**Try it:** Every line below that holds the word "computer" must be listed.

Extracted entries: Begin

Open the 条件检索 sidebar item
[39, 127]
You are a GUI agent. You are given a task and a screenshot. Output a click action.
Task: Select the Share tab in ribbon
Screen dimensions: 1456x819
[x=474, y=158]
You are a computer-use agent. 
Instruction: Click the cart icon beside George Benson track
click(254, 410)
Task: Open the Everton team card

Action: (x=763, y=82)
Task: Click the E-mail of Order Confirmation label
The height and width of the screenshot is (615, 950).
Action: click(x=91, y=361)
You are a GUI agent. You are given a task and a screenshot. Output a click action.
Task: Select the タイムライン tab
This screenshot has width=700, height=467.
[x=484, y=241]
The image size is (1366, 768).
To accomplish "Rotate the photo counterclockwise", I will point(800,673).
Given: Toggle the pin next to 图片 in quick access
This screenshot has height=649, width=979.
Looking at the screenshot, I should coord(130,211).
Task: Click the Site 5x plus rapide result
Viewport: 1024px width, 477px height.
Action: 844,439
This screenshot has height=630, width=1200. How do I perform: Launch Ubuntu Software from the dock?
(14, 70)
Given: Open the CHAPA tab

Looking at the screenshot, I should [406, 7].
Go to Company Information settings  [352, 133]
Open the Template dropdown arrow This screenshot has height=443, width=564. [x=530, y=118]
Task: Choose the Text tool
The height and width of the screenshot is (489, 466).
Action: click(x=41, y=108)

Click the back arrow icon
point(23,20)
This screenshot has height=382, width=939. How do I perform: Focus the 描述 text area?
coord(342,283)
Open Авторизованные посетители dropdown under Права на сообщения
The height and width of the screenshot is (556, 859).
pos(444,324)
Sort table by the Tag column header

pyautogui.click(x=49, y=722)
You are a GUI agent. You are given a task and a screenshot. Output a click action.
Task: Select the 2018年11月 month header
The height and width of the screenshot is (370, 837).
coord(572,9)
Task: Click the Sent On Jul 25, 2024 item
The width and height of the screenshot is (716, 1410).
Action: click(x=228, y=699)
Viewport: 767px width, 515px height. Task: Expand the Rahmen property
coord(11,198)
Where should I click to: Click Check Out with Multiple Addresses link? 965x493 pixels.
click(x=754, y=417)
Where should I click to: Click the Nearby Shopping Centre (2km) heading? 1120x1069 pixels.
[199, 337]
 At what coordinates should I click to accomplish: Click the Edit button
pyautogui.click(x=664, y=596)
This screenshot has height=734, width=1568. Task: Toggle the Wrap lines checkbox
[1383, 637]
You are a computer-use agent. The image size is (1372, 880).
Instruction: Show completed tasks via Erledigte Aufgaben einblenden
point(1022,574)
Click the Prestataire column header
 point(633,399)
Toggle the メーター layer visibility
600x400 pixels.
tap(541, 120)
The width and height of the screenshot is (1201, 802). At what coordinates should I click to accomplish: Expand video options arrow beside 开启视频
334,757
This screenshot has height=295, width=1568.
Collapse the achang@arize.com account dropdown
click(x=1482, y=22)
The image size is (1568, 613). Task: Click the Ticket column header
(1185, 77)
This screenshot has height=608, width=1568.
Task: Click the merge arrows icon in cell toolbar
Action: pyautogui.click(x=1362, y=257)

Extracted entries: End

**Task result:**
You are a computer-use agent. 
You are a computer-use agent. The image size is (1372, 880).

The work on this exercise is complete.